▶ [What to work on]
Extract, exactly as written, each line from the start of the records below to the line containing "Task: Open the Transfer menu", both ends included; drop the pictures.

________________________

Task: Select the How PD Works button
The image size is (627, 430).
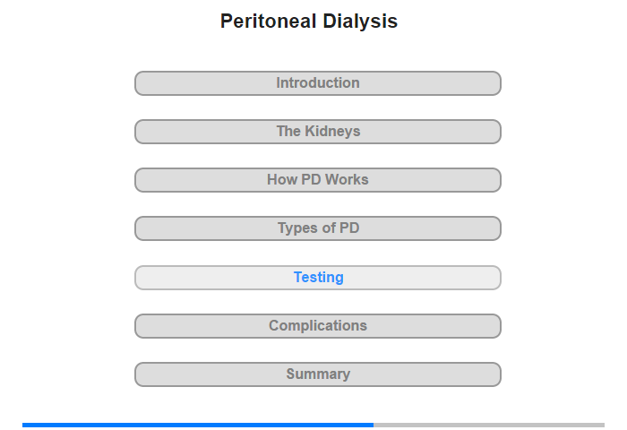Action: click(318, 180)
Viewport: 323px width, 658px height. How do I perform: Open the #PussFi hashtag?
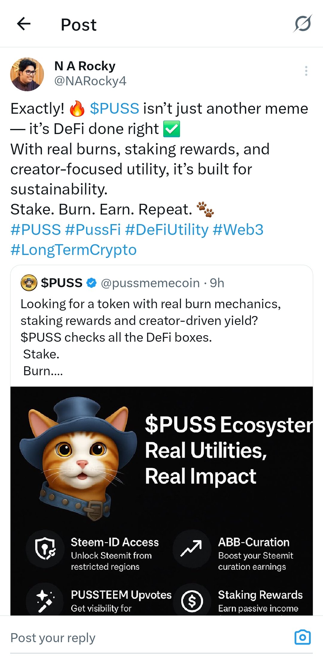[x=93, y=230]
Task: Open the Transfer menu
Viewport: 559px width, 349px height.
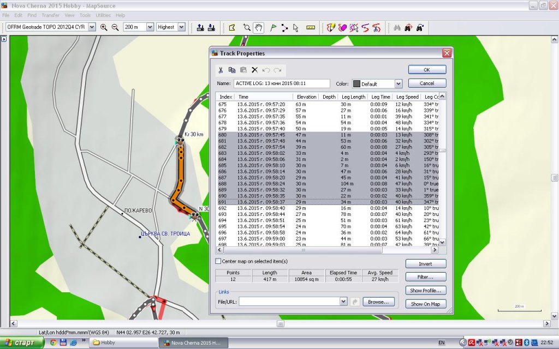Action: (50, 15)
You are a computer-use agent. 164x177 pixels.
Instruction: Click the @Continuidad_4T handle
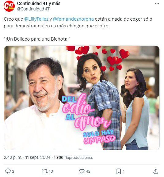[x=33, y=9]
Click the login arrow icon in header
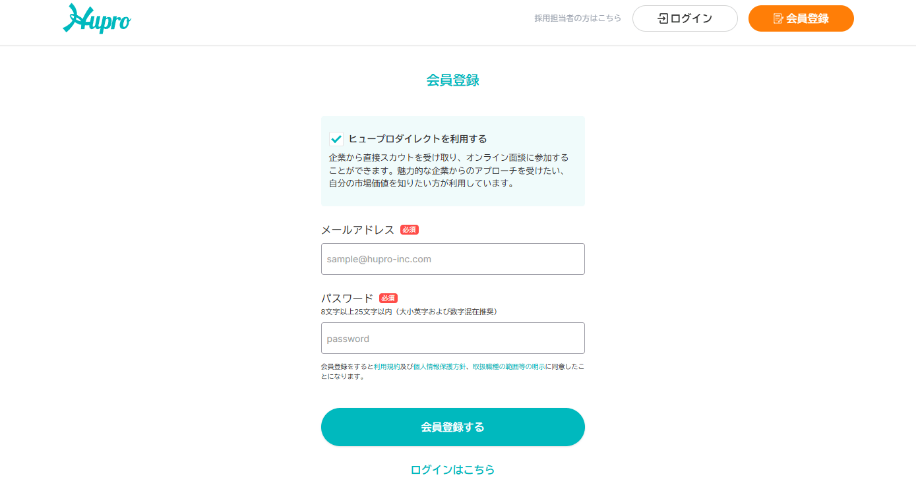This screenshot has width=916, height=489. tap(663, 18)
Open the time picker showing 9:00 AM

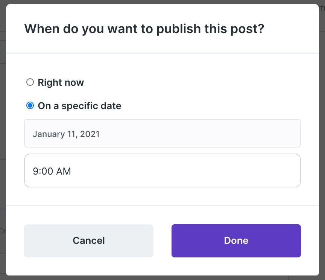click(163, 170)
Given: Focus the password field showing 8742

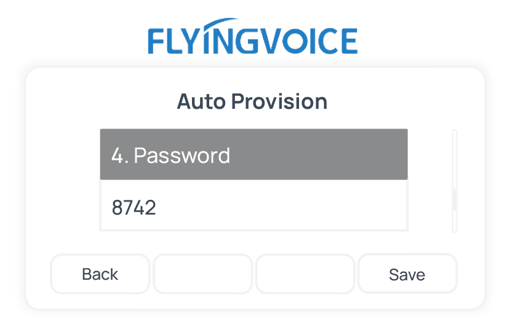Looking at the screenshot, I should coord(254,207).
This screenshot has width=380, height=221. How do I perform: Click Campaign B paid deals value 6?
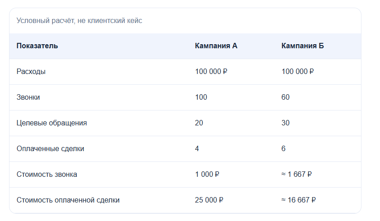[x=283, y=148]
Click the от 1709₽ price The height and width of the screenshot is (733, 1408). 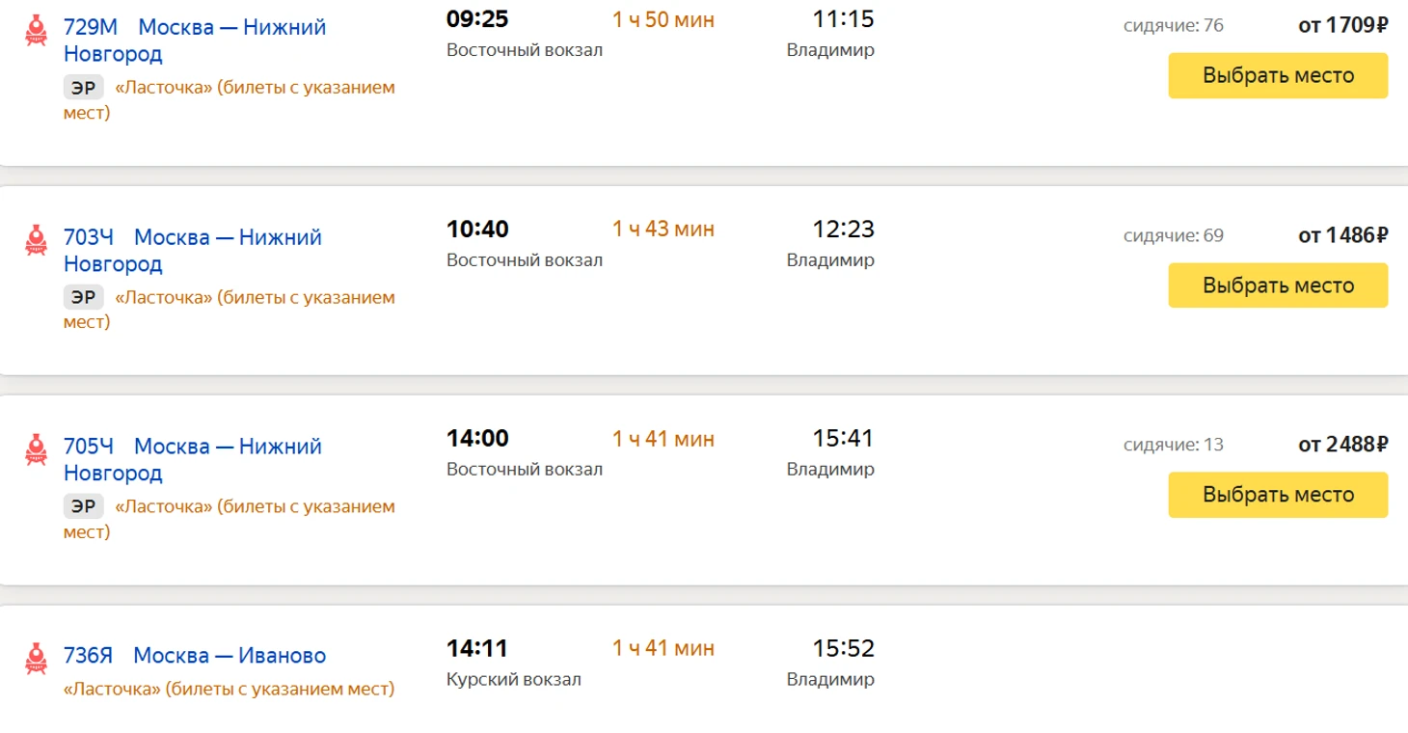pos(1342,25)
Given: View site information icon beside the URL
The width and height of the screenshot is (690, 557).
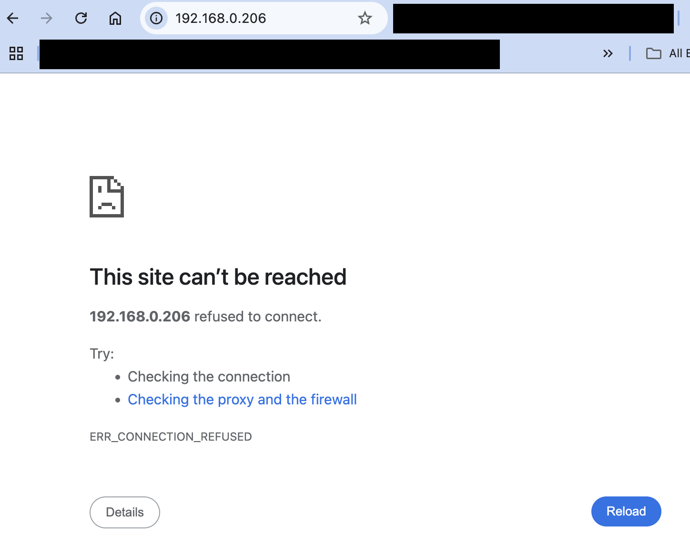Looking at the screenshot, I should pyautogui.click(x=156, y=19).
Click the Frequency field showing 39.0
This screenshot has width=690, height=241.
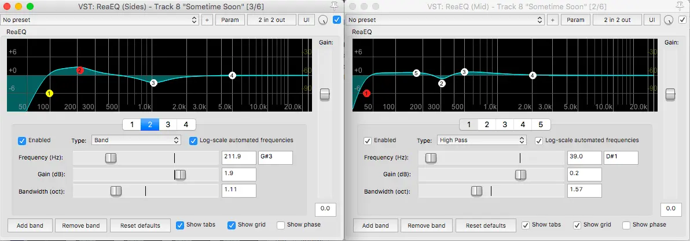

________________________

▶ [Your response]
Task: Select the How PD Works button
The image size is (627, 430).
Action: click(318, 180)
Viewport: 323px width, 658px height. How do I perform: Open the #PussFi hashtag?
[x=93, y=230]
Task: Open the Transfer menu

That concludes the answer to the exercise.